The bitterness she always tried so hard to bank spilled into her voice. “My father wasn’t a boy, and for ten years he met Elvira Thorton at the Ramada Inn every Wednesday afternoon. On Mondays, he met Liz Applegate. I ran into him with different women so many times I can’t even remember all of their names.”
Jax reached out and took her hand.
“He used to call my mother his best girl and tell her how much he loved her,” Marietta said. “She always believed his flimsy excuses when he didn’t come home on time or when he missed some important family event. She might have kept on lying to herself about how he was spending his time if he hadn’t had a heart attack and died when he was in bed with another woman.”

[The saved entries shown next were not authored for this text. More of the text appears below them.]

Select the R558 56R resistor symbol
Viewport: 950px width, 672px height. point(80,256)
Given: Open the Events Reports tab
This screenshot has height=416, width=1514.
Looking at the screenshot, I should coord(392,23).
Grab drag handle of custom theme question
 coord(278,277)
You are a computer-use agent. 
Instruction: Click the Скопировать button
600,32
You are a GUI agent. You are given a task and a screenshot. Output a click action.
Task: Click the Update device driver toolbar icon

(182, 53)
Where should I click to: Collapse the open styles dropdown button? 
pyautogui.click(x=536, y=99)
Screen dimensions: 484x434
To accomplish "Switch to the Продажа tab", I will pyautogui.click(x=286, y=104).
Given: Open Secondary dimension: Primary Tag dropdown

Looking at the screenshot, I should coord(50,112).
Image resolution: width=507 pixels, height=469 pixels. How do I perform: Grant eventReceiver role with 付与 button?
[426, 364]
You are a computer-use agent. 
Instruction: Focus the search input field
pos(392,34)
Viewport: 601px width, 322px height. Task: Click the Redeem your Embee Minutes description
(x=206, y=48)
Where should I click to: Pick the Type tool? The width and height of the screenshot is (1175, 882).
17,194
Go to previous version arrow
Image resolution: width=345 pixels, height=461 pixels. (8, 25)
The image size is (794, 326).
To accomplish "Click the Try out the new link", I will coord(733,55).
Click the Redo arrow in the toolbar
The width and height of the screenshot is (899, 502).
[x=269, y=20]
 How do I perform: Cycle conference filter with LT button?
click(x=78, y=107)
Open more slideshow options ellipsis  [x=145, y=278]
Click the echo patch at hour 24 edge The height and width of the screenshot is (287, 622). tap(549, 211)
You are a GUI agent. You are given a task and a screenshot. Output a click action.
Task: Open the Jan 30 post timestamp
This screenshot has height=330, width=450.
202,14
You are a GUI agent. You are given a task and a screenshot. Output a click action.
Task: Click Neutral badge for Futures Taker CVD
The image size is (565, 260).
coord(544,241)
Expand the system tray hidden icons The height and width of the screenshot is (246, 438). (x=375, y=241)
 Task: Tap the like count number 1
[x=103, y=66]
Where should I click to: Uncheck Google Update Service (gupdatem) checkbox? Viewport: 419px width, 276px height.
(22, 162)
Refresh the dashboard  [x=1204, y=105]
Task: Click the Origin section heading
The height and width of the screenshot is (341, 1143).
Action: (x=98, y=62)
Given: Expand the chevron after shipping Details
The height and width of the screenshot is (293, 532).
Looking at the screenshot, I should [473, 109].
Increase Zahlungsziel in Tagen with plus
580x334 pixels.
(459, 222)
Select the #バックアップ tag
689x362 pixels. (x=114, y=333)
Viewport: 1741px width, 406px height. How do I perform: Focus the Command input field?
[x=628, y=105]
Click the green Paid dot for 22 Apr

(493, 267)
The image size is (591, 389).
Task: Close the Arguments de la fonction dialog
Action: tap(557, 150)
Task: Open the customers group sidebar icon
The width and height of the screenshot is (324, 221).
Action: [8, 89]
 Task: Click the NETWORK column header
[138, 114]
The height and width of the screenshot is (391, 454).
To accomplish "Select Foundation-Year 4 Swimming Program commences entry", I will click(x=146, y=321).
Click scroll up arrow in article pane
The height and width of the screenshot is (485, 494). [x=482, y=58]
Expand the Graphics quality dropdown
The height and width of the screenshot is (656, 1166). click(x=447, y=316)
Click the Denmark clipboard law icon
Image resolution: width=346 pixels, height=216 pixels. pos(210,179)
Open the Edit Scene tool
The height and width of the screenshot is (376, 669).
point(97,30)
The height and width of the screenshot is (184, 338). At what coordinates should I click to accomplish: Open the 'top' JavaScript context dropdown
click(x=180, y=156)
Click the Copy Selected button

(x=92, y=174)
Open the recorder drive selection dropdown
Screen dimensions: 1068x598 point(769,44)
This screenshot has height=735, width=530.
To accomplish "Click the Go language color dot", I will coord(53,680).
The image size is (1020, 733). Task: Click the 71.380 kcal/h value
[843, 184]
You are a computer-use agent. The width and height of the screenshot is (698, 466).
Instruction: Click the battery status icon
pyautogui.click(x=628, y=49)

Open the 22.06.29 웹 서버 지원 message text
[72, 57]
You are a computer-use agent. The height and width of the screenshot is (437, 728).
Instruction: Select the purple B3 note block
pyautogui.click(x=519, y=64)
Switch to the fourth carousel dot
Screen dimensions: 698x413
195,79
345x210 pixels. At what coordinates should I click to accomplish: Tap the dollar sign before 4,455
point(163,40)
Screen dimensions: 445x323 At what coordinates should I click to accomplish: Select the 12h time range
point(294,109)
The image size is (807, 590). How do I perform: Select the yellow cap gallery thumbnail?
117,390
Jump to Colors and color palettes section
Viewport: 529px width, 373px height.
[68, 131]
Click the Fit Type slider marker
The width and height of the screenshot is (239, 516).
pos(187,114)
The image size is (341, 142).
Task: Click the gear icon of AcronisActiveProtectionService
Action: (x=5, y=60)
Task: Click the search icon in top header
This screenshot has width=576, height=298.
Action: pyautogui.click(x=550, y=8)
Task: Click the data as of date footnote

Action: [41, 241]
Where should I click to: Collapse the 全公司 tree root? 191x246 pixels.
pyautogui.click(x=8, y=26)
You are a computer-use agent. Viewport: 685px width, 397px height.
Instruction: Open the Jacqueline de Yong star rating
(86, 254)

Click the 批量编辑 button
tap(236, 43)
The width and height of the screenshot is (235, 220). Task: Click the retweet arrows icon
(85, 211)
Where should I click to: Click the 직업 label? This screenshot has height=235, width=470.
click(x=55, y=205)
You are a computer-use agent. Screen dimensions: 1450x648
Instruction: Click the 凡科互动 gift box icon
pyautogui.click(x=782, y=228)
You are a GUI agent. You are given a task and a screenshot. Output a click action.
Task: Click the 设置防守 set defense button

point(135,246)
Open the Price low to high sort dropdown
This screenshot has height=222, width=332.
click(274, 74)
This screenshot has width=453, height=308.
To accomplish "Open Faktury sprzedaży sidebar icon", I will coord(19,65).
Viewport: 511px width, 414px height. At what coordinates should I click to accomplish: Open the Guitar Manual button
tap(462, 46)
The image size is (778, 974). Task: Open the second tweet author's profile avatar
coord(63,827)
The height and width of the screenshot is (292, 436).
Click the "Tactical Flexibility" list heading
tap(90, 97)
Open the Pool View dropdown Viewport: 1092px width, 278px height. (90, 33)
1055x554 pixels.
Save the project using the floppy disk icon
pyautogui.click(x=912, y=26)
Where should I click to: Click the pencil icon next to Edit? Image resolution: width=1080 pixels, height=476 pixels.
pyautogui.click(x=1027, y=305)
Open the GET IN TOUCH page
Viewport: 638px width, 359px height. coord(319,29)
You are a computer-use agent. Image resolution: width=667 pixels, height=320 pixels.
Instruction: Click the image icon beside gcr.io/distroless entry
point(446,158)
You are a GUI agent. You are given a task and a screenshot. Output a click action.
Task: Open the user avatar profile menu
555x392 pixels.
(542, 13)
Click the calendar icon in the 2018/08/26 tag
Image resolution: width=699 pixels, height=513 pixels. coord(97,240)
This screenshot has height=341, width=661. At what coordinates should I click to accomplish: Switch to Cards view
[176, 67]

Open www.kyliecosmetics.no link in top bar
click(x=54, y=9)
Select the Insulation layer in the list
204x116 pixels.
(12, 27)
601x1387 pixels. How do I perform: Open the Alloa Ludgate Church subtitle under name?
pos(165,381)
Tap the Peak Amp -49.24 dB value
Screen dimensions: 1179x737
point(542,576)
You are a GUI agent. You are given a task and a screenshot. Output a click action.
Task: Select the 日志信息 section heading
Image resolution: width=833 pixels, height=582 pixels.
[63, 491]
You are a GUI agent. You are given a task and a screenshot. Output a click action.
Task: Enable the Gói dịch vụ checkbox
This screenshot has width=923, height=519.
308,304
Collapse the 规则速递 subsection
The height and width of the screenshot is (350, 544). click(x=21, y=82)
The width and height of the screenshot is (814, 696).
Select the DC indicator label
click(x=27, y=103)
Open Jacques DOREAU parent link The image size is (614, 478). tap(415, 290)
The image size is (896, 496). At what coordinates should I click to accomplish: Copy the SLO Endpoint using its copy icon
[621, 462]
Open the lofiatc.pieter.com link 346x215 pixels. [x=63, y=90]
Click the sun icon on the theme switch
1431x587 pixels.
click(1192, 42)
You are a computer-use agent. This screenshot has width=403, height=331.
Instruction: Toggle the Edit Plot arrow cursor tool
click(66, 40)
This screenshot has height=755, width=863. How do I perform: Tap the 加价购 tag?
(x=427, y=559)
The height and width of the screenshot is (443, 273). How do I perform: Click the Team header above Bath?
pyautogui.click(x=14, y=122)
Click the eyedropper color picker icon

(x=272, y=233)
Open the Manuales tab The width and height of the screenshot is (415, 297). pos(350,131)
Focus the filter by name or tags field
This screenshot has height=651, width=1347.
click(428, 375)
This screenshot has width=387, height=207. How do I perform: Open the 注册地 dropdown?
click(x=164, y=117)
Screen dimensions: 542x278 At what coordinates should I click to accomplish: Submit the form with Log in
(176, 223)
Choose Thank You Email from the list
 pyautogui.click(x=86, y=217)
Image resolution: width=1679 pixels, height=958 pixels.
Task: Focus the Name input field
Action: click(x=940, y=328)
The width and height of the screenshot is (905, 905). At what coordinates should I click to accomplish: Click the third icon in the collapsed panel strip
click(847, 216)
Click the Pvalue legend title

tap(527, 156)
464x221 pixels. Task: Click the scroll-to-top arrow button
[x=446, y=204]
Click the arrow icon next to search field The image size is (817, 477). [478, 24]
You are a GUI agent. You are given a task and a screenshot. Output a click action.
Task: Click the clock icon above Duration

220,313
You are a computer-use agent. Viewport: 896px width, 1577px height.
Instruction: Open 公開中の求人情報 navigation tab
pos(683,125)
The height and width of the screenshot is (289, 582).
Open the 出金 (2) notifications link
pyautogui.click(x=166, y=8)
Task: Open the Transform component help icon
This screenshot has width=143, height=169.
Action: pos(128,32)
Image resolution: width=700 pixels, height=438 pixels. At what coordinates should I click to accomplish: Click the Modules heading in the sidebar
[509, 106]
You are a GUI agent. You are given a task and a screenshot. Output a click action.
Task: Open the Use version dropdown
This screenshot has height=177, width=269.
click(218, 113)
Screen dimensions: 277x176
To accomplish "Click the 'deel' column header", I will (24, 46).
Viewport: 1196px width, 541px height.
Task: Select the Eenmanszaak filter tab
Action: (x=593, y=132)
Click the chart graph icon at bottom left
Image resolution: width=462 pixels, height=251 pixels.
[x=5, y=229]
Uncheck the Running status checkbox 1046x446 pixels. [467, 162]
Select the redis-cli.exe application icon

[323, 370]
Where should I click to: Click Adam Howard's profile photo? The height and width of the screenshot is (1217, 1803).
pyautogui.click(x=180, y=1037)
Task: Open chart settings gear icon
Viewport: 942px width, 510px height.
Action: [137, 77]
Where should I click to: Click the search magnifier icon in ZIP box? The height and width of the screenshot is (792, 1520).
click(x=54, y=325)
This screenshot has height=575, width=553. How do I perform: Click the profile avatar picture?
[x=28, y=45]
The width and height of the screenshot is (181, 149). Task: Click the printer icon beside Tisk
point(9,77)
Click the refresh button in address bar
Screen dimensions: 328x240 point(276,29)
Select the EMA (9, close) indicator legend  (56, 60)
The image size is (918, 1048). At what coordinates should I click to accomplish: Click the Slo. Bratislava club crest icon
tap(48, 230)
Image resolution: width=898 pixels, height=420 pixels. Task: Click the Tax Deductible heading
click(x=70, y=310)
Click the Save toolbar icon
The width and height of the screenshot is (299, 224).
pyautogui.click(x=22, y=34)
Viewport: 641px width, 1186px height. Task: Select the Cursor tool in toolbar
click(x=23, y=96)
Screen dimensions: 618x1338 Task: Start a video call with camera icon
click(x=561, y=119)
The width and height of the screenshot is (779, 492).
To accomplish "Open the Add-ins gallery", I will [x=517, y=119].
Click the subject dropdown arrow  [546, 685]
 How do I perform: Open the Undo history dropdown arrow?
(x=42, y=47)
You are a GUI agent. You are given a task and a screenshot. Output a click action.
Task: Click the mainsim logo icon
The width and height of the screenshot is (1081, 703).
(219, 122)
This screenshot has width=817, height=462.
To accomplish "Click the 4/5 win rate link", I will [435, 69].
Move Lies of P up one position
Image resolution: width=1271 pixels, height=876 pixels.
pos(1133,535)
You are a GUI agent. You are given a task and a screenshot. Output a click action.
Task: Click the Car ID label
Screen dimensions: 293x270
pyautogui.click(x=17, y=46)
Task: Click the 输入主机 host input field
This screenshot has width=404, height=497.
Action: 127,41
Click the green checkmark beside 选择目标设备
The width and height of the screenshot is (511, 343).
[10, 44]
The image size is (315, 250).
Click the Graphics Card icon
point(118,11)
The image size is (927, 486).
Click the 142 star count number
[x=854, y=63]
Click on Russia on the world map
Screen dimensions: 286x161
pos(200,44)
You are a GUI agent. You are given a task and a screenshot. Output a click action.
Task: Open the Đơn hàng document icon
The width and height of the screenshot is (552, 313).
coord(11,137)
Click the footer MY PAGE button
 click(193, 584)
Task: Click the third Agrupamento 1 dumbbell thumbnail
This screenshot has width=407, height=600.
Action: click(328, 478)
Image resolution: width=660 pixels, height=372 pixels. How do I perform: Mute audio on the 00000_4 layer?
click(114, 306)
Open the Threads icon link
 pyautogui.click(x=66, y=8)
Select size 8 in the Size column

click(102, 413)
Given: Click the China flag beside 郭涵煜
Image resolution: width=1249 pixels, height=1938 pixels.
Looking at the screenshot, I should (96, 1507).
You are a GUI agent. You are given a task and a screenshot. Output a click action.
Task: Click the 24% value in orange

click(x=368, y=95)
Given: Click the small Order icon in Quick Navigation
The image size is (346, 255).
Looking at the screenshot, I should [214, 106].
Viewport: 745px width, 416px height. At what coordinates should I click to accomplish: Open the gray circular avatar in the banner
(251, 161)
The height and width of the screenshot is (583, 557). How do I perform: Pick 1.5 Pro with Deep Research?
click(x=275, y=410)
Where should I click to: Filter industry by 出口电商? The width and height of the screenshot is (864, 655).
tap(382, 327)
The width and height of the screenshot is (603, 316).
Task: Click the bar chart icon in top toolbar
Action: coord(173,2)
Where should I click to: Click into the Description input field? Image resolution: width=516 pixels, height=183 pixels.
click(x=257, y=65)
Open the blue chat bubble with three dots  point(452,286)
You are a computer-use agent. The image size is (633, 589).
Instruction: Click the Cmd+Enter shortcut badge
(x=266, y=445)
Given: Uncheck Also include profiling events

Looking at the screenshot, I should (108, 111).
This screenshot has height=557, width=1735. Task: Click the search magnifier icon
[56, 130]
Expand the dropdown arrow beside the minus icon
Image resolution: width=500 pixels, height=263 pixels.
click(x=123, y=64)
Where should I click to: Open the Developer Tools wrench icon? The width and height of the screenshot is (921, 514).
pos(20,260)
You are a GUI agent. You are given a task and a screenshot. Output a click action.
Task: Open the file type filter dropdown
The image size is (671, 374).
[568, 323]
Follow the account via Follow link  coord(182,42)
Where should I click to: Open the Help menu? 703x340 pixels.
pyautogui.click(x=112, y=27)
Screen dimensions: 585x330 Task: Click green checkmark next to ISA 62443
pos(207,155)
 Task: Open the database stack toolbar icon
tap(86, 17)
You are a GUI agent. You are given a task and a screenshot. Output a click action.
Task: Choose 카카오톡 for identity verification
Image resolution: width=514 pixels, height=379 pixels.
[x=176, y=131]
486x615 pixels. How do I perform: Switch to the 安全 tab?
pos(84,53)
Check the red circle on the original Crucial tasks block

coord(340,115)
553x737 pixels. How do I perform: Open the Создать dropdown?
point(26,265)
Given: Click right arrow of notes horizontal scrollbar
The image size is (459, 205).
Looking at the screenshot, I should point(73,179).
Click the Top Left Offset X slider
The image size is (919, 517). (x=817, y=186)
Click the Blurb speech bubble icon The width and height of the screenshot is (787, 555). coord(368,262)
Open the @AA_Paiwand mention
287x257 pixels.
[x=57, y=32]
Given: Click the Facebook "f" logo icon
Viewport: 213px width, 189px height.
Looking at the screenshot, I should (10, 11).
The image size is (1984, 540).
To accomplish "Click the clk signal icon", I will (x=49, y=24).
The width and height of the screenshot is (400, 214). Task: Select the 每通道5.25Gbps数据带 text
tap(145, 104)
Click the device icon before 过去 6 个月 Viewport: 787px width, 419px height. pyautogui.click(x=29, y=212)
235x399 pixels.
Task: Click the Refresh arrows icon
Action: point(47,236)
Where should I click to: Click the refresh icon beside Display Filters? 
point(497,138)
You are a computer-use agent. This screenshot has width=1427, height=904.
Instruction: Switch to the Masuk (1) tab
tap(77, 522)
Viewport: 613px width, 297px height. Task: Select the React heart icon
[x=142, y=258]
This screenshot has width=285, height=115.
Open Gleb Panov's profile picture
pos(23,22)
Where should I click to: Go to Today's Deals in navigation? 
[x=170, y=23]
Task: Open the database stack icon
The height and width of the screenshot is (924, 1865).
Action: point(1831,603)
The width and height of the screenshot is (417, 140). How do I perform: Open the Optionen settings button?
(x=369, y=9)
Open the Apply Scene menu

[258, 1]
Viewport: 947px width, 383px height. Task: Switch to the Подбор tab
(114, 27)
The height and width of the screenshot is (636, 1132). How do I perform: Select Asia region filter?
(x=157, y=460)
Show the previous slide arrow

Jax squeezed her hand, prompting her to go on.
“When she was free of him, I thought she’d finally be able to live a little, to enjoy herself,” Marietta said, her voice quivering. “But she died six months later of a brain aneurysm.”
With her free hand she brushed rough fingers over the tears on her cheeks, angered that her father’s philandering still hurt years after she’d determined the biological reasoning behind his acts.
“What happened to your parents is terrible,” Jax said softly. “But just because your father was unfaithful doesn’t mean all men are unfaithful.”
“Oh, come on.” Marietta jerked her hand back from his. “Then let’s talk about
your
father. Was
he
faithful to your mother?”
Jax dropped his head and didn’t raise it for long moments. His brown eyes were flat, his expression as serious as she’d ever seen it. “I never knew my father. I don’t even know his name.”
His pain came through louder than the mating call of a bellowing alligator. Ignoring it was impossible. She reached out, stroked his cheek, took
his
hand. “I’m. . . I’m sorry.”
“Yeah, me, too. I used to cry myself to sleep when I was a little kid. I couldn’t understand why I didn’t have a father like everybody else. Later, when I got older, I played sports. I’d look into the stands at every game, watching the other fathers cheer for their sons. Every time, I’d think that maybe my dad would show up to cheer for me. He never did. Even if he had, I wouldn’t have recognized him. To this day, I don’t know what he looks like.”
“But I thought you had younger brothers,” Marietta said, no longer afraid to show that she was interested.
“They’re my half-brothers. We have the same mother, but different fathers. Not that theirs was much better than mine. He only stayed around long enough to get my mother pregnant twice in a little more than a year.” Jax paused. “Billy’s nineteen, and Drew’s eighteen. That bastard who abandoned them missed out on seeing two great kids grow up.”
Marietta could barely speak over the lump in her throat, because now she knew why he was so insistent on being part of their baby’s life. He didn’t understand that having a father in the home didn’t ensure a happy childhood.